One thing I would tell everyone...not sure if the rest of the lake is like this (I'd bet it is), but there are just tons and tons of widowmaker boulders just under the surface on the north end near the outpost cabin. We had to be extremely careful around the northern islands and western arm, and really anytime we were near a shoal or shore with a boulder field. A lot of camps will mark the big boat killers with anchored bleach bottles, but this camp does not do it. I would guess because there are just so many of them. Please be extra careful if you see even the smallest rock coming out of the surface. It usually means that there are rocks all around it just below the surface. It's fine when rolling in slow, but this lake was an oddball from that perspective. Lots of shoals that come up out of nowhere and you roll right out of 25ft, into 6,5,4ft of water with large boulders.

Anyway, had a great time. Took my 9 year old son for his first trip and even though the black flies gave us trouble the first couple of days, we persevered and made it a memorable trip. Weather was great other than one day of rain. -Tancaddis


----------



## Hammerdrill (Mar 22, 2017)

BMustang said:


> Thanks for the update. I fished Dog Lake out of Missinaibi ages ago.
> I remember checking out a camp on Windemere Lake.
> I suspect that your camp was in the vicinity.
> 
> ...


Yes, Windermere can actually be reached from Prairie Bee, it is just a short walk from the dam, not far from where the 4 cabins are located. The only camp on Windermere is owned by the same family who owns the one on Prairie Bee.


----------



## tancaddis (Mar 27, 2017)

...also don't mind the beer gut.


----------



## linebacker43 (Aug 3, 2009)

tancaddis said:


> One thing I would tell everyone...not sure if the rest of the lake is like this (I'd bet it is), but there are just tons and tons of widowmaker boulders just under the surface on the north end near the outpost cabin. We had to be extremely careful around the northern islands and western arm, and really anytime we were near a shoal or shore with a boulder field. A lot of camps will mark the big boat killers with anchored bleach bottles, but this camp does not do it. I would guess because there are just so many of them. Please be extra careful if you see even the smallest rock coming out of the surface. It usually means that there are rocks all around it just below the surface. It's fine when rolling in slow, but this lake was an oddball from that perspective. Lots of shoals that come up out of nowhere and you roll right out of 25ft, into 6,5,4ft of water with large boulders.

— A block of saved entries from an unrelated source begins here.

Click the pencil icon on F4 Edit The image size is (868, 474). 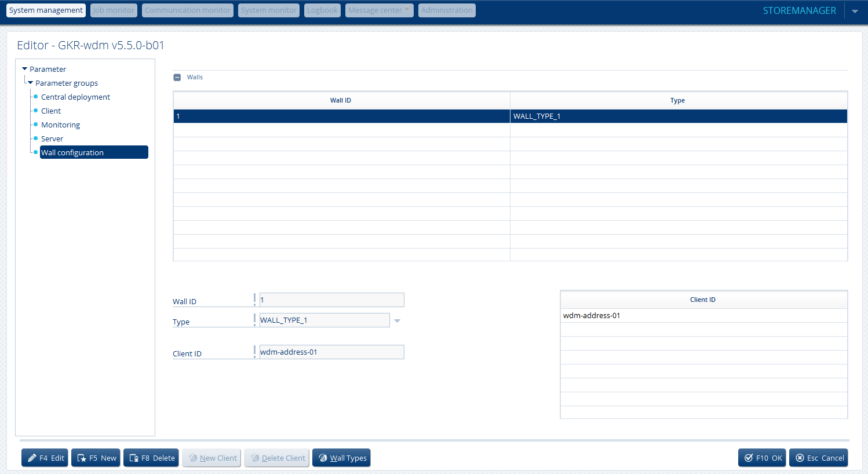point(32,458)
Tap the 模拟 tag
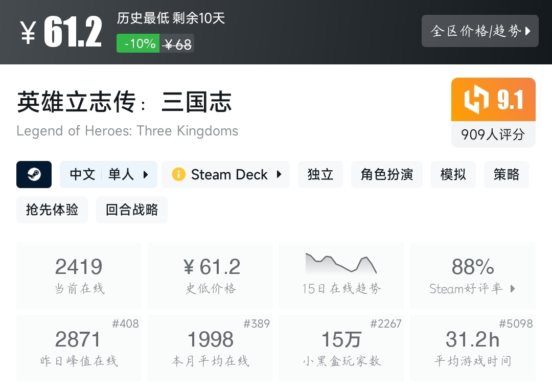This screenshot has height=392, width=552. 453,174
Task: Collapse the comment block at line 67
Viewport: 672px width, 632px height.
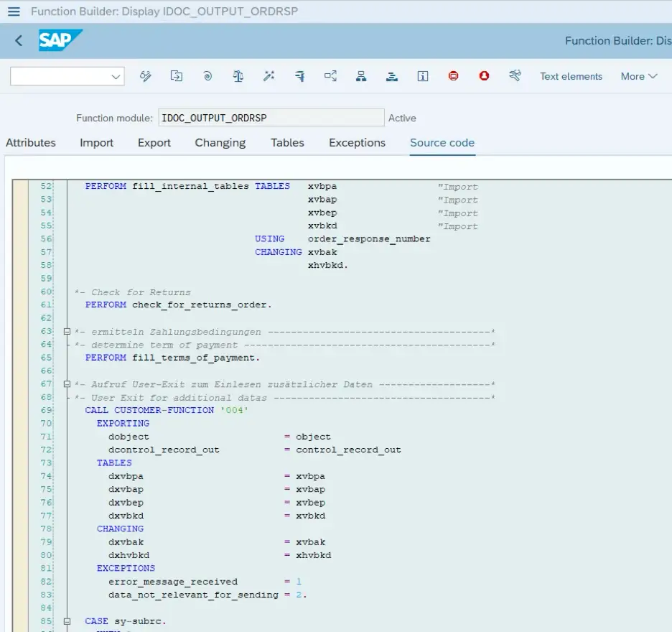Action: 67,384
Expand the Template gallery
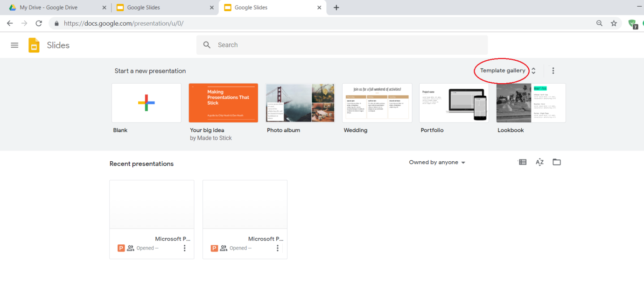Screen dimensions: 644x307 pos(507,71)
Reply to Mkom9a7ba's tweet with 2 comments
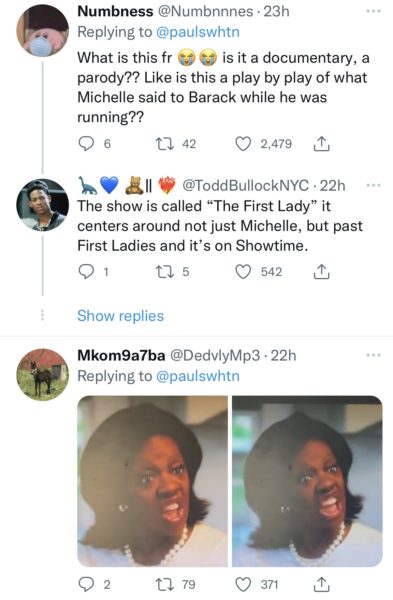This screenshot has height=600, width=393. (86, 584)
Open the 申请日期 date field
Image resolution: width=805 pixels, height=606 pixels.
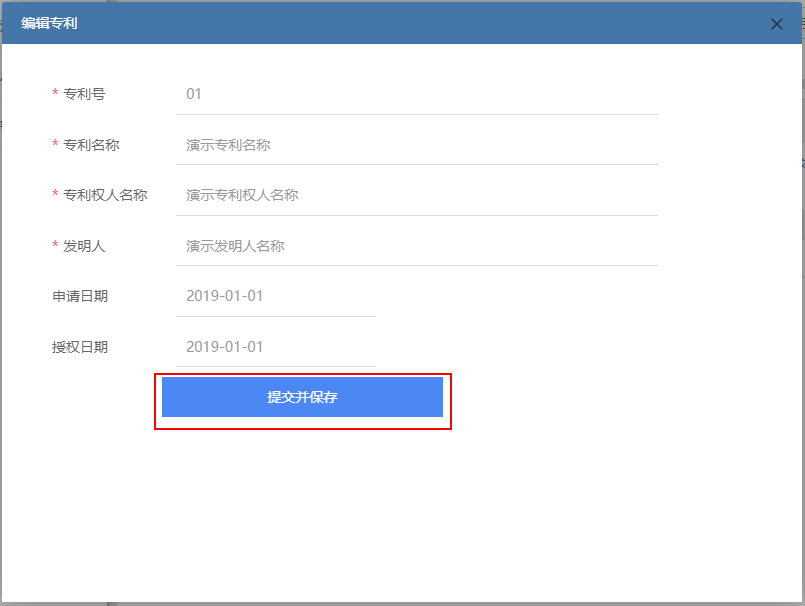point(275,296)
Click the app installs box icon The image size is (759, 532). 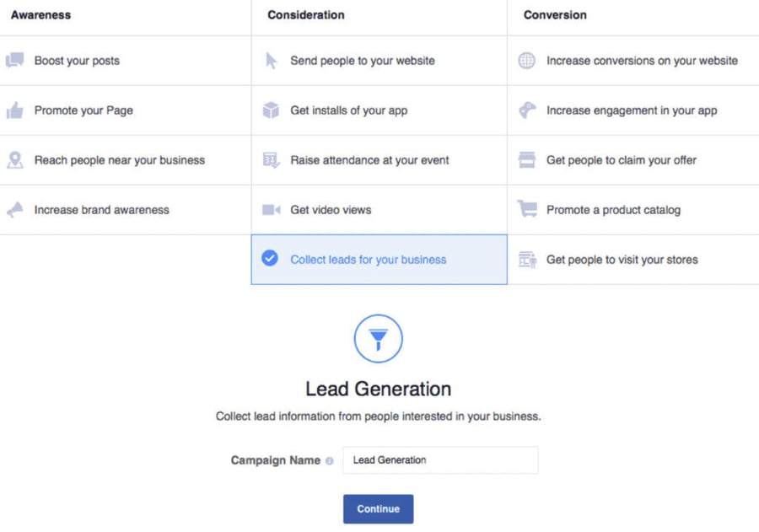tap(270, 110)
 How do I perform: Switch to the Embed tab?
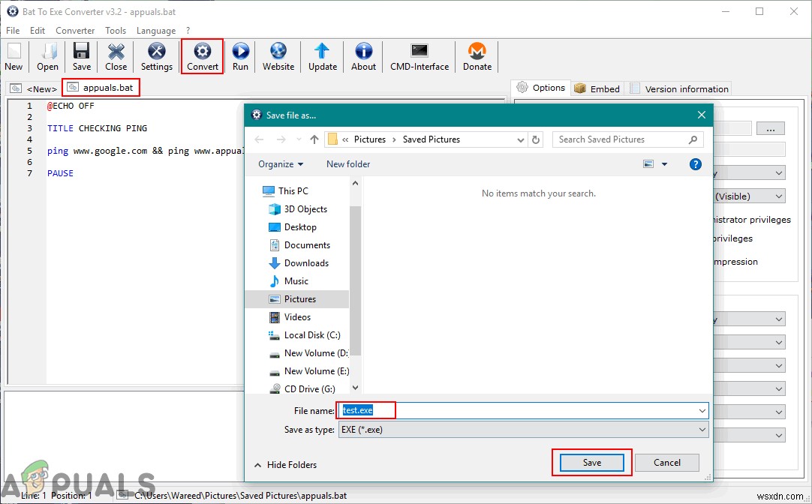[x=597, y=89]
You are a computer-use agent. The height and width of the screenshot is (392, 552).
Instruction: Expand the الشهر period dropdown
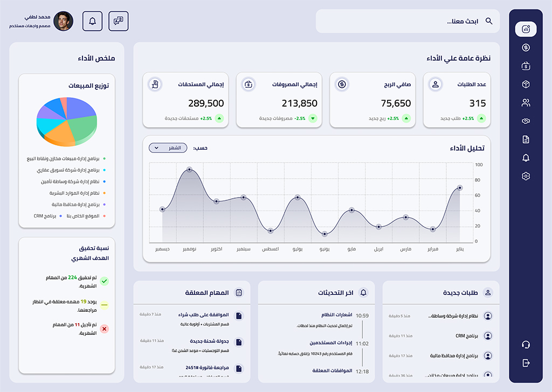coord(167,148)
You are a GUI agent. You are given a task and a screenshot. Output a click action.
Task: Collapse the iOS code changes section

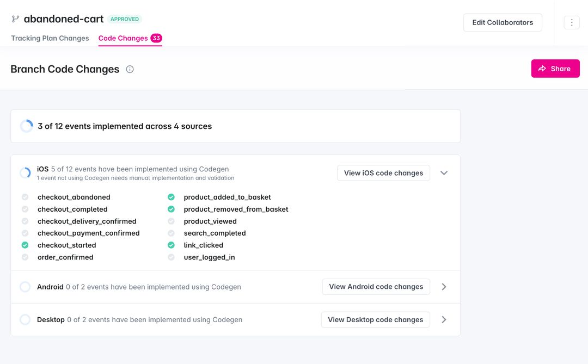pyautogui.click(x=444, y=172)
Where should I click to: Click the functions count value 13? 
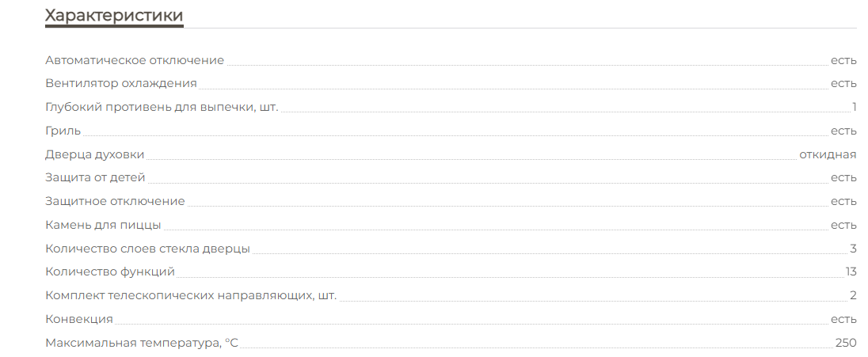click(x=851, y=272)
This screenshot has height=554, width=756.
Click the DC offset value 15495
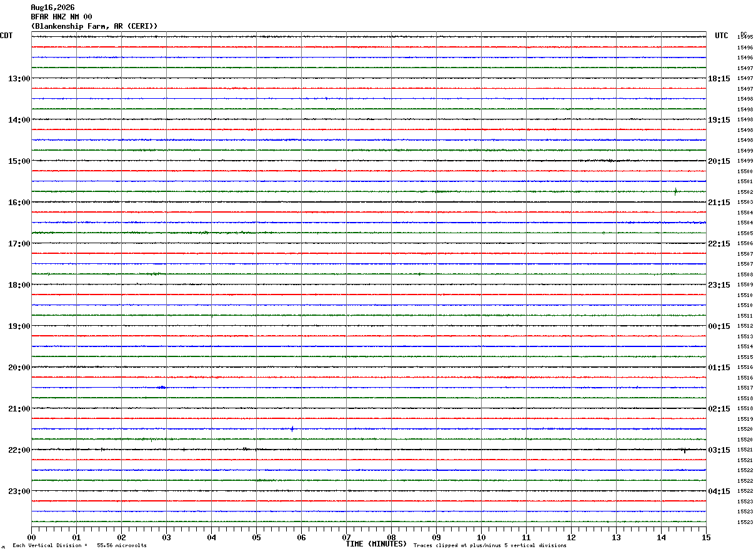click(x=745, y=37)
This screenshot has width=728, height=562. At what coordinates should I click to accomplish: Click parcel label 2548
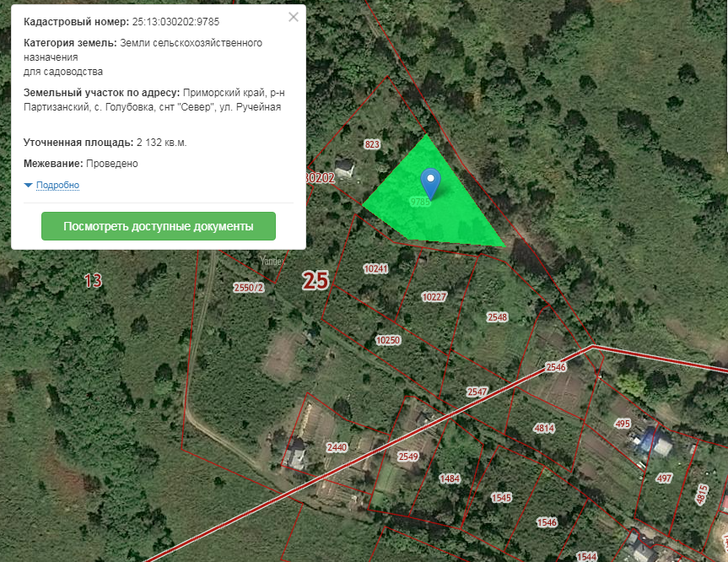click(x=497, y=317)
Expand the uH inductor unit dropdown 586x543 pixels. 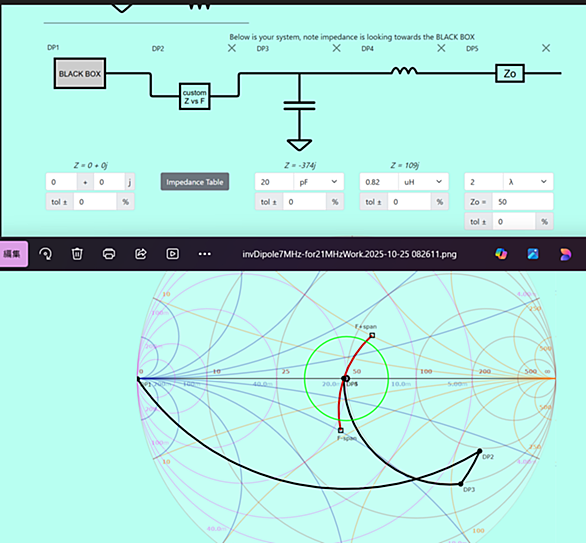(x=423, y=182)
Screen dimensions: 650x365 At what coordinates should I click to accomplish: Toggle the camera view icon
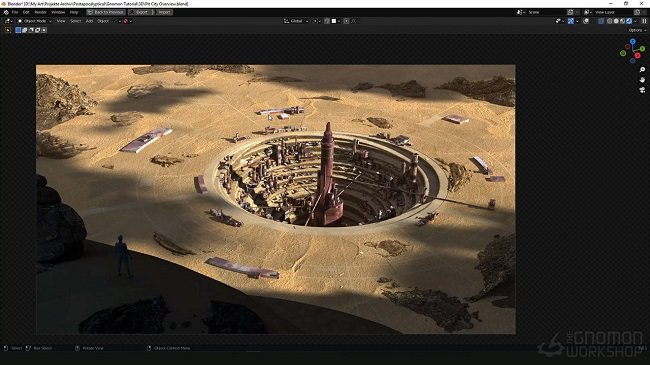[x=642, y=90]
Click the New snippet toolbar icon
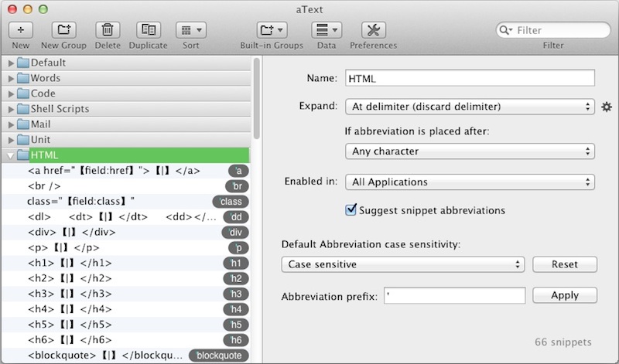 (21, 31)
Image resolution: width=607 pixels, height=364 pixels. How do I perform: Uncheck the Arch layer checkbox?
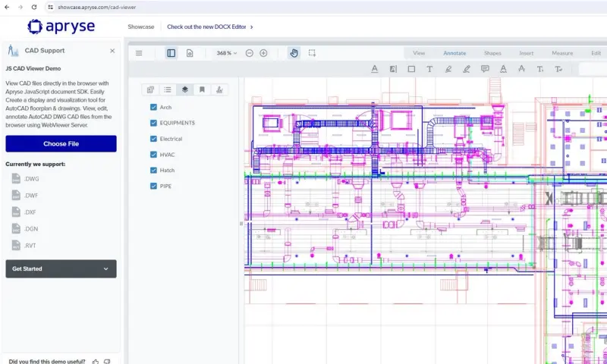click(x=154, y=108)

There were plenty of boulders on the eastern side of the lake as well. We just took our time when we around the shore and any islands. Once you got through the "Dividing Narrows" it opened up and you could run full speed in the middle of the lake. Ethan said he has marked the widow makers before by the 4 cabins and either someone has moved or taken his bouys or they have sunk? There were two guys in the cabin beside us that were just targeting Smallies for the week and they had some impressive numbers for the 6 days that they were there. Nothing better then a blow up from any fish on top water!!


----------



## nightowl (Apr 10, 2004)

This a late post but if you head back up there go to Soretooth lake. It is a few minute boat ride from the Outpost cabin. Short walk past the trappers cabin. Big pike and walleye. There has always been a boat or 2 over there, just need to take a motor. You will probably be pushing mud for the first couple hundred yards, but it opens up,,,well worth the trip.


----------



## tancaddis (Mar 27, 2017)

Good call! I will definitely look into that. I always like a back lake adventure.


----------